== Segment start ==
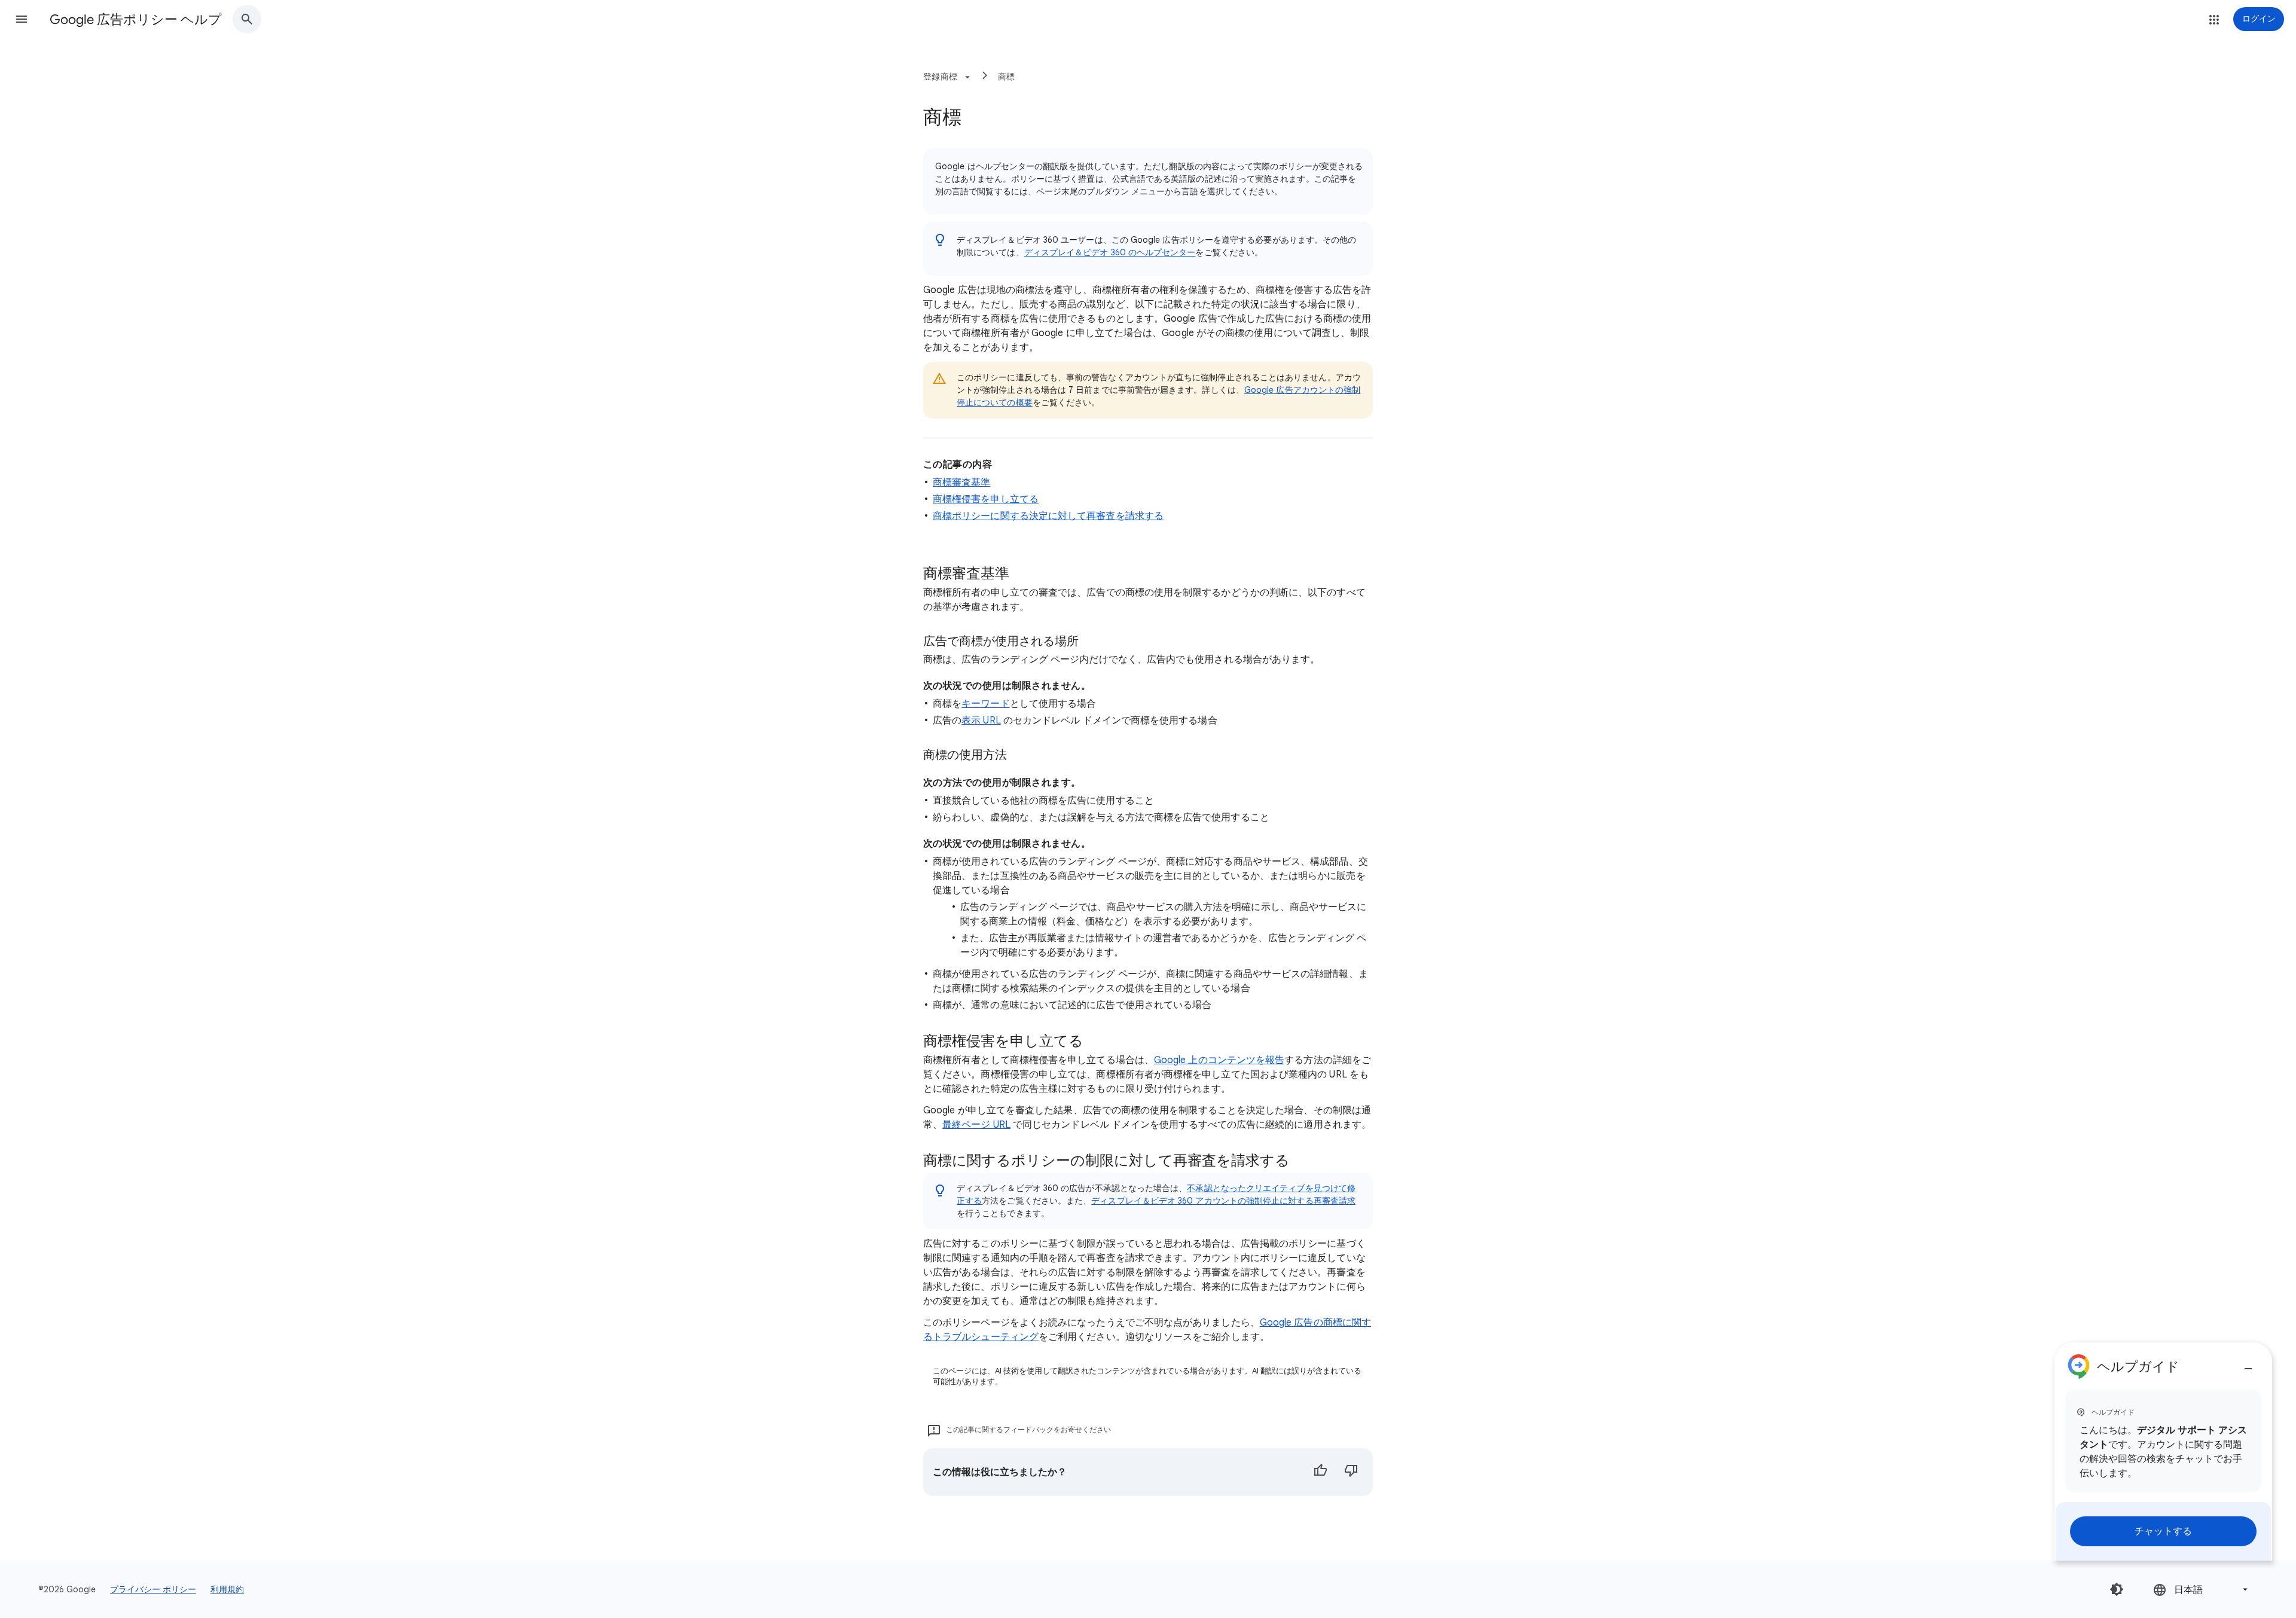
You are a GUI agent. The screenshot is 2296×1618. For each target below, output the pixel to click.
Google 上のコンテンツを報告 (1219, 1060)
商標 (1006, 76)
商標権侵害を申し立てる (986, 499)
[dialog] (2163, 1451)
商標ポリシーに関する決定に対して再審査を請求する (1048, 516)
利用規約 (227, 1589)
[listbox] (2201, 1589)
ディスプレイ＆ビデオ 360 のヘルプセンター (1110, 252)
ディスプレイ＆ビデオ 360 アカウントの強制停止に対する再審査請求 (1223, 1200)
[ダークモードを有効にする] (2116, 1589)
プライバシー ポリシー (153, 1589)
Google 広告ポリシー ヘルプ (136, 19)
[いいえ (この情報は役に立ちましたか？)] (1351, 1472)
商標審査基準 (961, 483)
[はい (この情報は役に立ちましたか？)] (1320, 1472)
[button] (21, 19)
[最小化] (2248, 1364)
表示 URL (980, 720)
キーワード (985, 704)
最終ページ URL (976, 1125)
== Segment end ==
* [What is expected]: Only the lines from the one with "ディスプレイ＆ビデオ 360 のヘルプセンター (1110, 252)" through the end of the material are wanted; copy them exactly, both ends included.

* [Result of this task]:
ディスプレイ＆ビデオ 360 のヘルプセンター (1110, 252)
ディスプレイ＆ビデオ 360 アカウントの強制停止に対する再審査請求 (1223, 1200)
[ダークモードを有効にする] (2116, 1589)
プライバシー ポリシー (153, 1589)
Google 広告ポリシー ヘルプ (136, 19)
[いいえ (この情報は役に立ちましたか？)] (1351, 1472)
商標審査基準 (961, 483)
[はい (この情報は役に立ちましたか？)] (1320, 1472)
[button] (21, 19)
[最小化] (2248, 1364)
表示 URL (980, 720)
キーワード (985, 704)
最終ページ URL (976, 1125)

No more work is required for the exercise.